Salutes

Address by the Mayor of Thessaloniki

This year's 51st Dimitria, revealing a restless and unconventional character, will reflect contemporary artistic creation, which has come about through the successful cooperation between the agencies of the city and creators from Thessaloniki, from Greece and from other countries, aiming at both artistic depiction and criticism of social reality and, mainly, looking towards the future.

At this year's Dimitria it is with great anticipation that we await Yoko Ono's exhibition; the music of Hildur Gudnadottir – full of imagery and sentiment –, jazz pianist Romain Collin and trumpet player Arve Henriksen; the theatrical performance 'Wot? No Fish!!', based on the story of Jewish shoemaker Ab Solomons, who doodled love notes to his wife for the 55 years they were married; and a great number of participations from Greece and abroad.

In fact, playing with the words “city” and “festival”, the “Cityval” is a direct reference to the city and culture, as a single, inseparable concept. Theatre, music, spoken word, visual events, dance, performances, experiential workshops, technology and research compose the contents of this year's festival.
 
I believe this programme will spark discussions, questions, “journeys” and confessions. A programme that has at least 42 reasons to keep us company in our favourite autumnal habit throughout October and beyond.
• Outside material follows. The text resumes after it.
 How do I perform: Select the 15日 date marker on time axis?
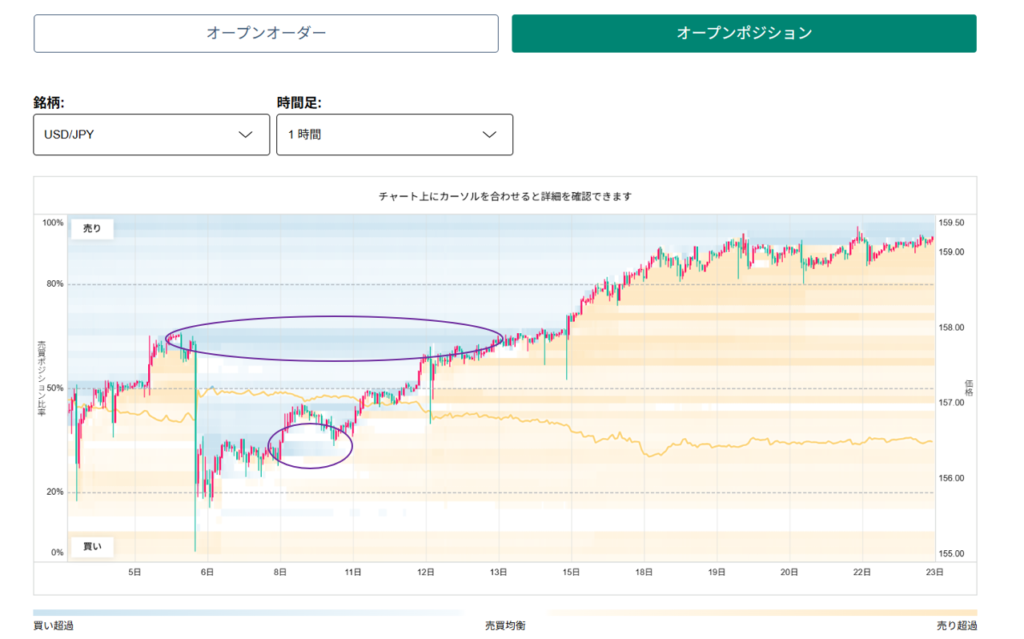click(x=571, y=572)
I would like to give my warmest thanks to all the artists for their participation and to Deputy Mayor for Culture, Education and Sports, Elli Chrysidou, who, along with all the contributors to and partners of the festival, created a programme of events that has truly listened to the pulse of the city.

See you at the 51st Dimitria!

Yiannis Boutaris
Mayor of Thessaloniki


Address by the Deputy Mayor for Culture


We are living in age of anxiety as well as truth, of isolation, confusion and the need for soul-searching, in a troubled, threatening world, with an open and generous mind and soul. We are living in an age where the belief that "hell is here" is increasingly being held, an age where there are objective truths, an age where art is not a means of escape, of aesthetics, of expression, of communication, but a tool for research between subjective and objective reality, that expresses itself in existential and social issues, that seeks out the role of social truth, of individual and collective responsibility.
 
The festival is the narration of art, the site of human emotiveness that penetrates its spiritual dimension with passion and knowledge.
 
The festival must aim at supporting the tragic and emotional nature of human destiny through memory, history and social upheaval, proving that there is duration, communication, synergy.
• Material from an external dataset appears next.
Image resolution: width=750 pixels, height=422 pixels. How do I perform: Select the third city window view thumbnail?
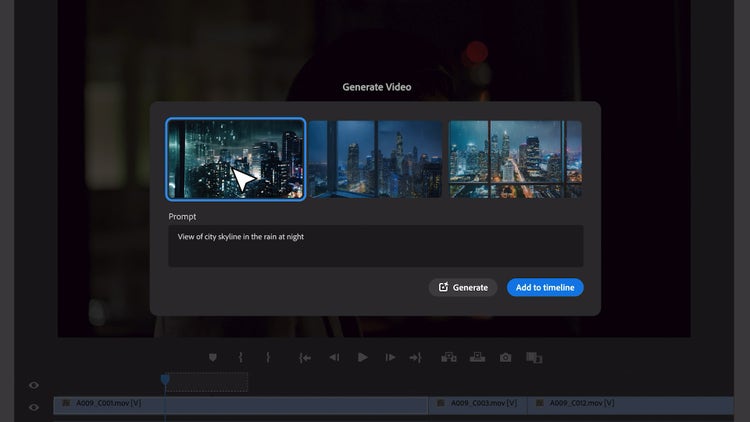click(x=515, y=159)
The festival that dares to challenge human memory is obligated to reconcile us with our faults and virtues.

In a city, our city, that contains a colourful, diverse web of its entire modern history, a city that reflects modern weakness and inequality, a city with a powerful memory, with eccentric citizens, with remarkable stories, with imagination in the present, with expression and truth for the different, with resistance towards the conventional, in a city like our city, only a festival that dares to challenge the memory and present of its people would be appropriate.

The 51st Dimitria festival will begin with 'Imagine piece', an answer to the past, present and future, a bet by the city's artistic forces against every modern problem, with the crisis being offset by artistic discourse, the new, the fearless, the bold, the cosmopolitan, the true, with patois full of humour and irony, subversive, stigmatising the absurdity of reality.

'Dimitria' is a festival that believes, in the words of Yoko Ono, that "art was a verb, rather than a noun", a different retelling that gives rise to collaboration, the expression of people with opinions, knowledge, imagination and dreams - this festival is a cause for hope.